UK investment bank Peel Hunt has suggested the cap on cash Isas should be slashed from £20k to £5k to promote a transfer of savings into shares.
A report by the bank stated “Savers would benefit from investing in equities given the long-term track record of outperformance of equities vs cash.”
What the critics say?
Martin Lewis, said the changes would be a “big mistake” should the Chancellor introduce them later this month.
Writing on X, Lewis said cutting the cash ISA was a form of “p*ss people off economics” and while he was in favour of encouraging people to invest, this was not “the route to do that”.
“My suspicion is that for many who use cash ISAs, it will just result in many having to pay more tax on their relatively paltry savings interest, not have an epiphany and think ‘oooh i’ll just fill up the remainder of my ISA allowance with investments instead’”, he wrote.
“I’ll be disappointed if the chancellor chose to listen to the big investment firms in the City, and shut down many building societies and consumer groups who’ve said its not a good route.”

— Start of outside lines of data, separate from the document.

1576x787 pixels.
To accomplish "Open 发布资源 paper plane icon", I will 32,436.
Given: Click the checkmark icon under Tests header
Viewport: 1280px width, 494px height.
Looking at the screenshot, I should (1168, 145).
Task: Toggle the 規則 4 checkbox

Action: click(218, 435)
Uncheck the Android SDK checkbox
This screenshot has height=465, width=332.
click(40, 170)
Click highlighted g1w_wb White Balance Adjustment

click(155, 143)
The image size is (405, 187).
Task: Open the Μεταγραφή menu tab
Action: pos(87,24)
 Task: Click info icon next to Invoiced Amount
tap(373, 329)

A recent survey commissioned by investment platform AJ Bell found that just one in five savers would invest more in the UK stock market if the Cash ISA allowance was cut.

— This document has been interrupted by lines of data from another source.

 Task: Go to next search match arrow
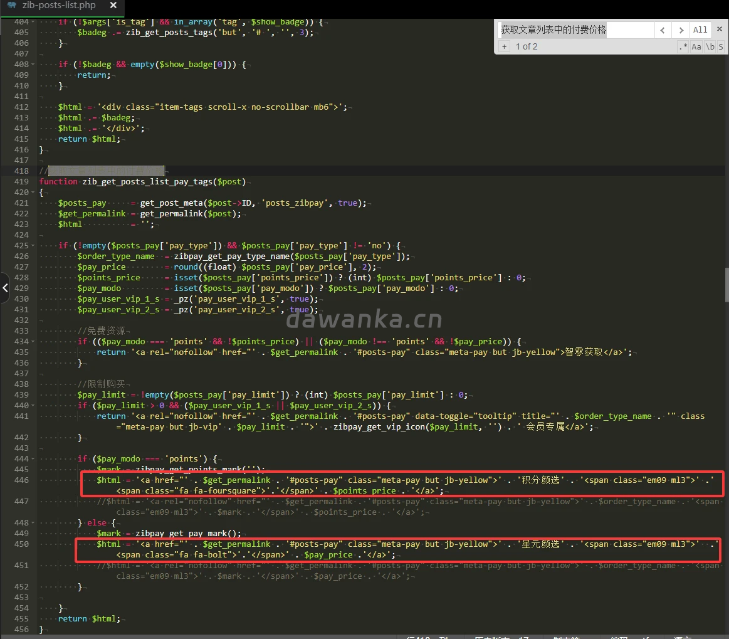pyautogui.click(x=680, y=29)
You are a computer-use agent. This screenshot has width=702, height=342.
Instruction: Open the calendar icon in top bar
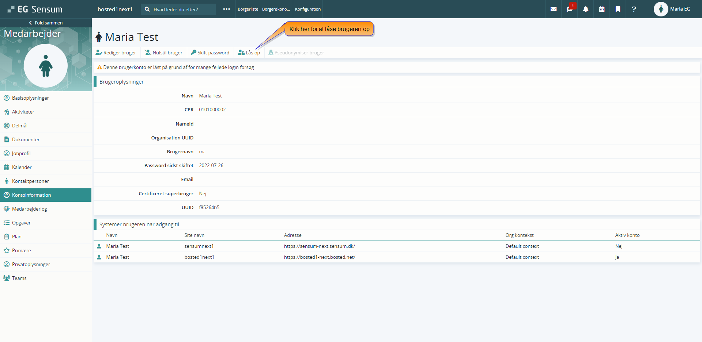[x=602, y=9]
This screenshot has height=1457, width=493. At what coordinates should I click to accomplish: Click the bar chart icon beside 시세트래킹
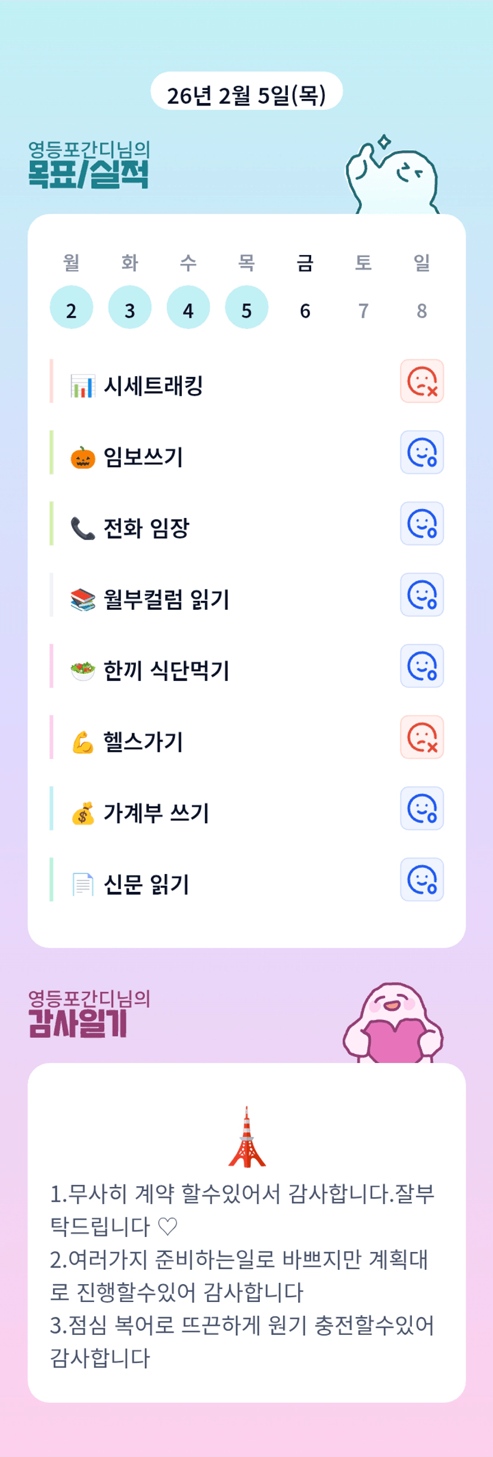pos(82,386)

AJ Bell director of personal finance, Laura Suter, says: “In the long run, however, there is considerable doubt that a cut to the Cash Isa allowance would deliver a shot in the arm for the UK stock market.
“Over half (of those surveyed) would simply put their money into a taxable savings account. Good news for a chancellor hungry for money, less so for the London Stock Exchange.”
Andrew Prosser, head of investments at InvestEngine, said: “Simply altering the cash component of ISAs is unlikely to have the intended impact of getting more people investing.
“The two age groups most likely to contribute to a cash ISA are aged 25-34 and 65 and over. Younger savers are likely using cash or lifetime ISAs to fund big life purchases like a house deposit, while older savers may use them to fund short-term spending needs.
“Neither of these groups will want to see the value of their funds fluctuate as it would with investing. It’s more likely that they simply continue to hold the same amount of cash, but more of it would be outside the ISA tax wrapper.”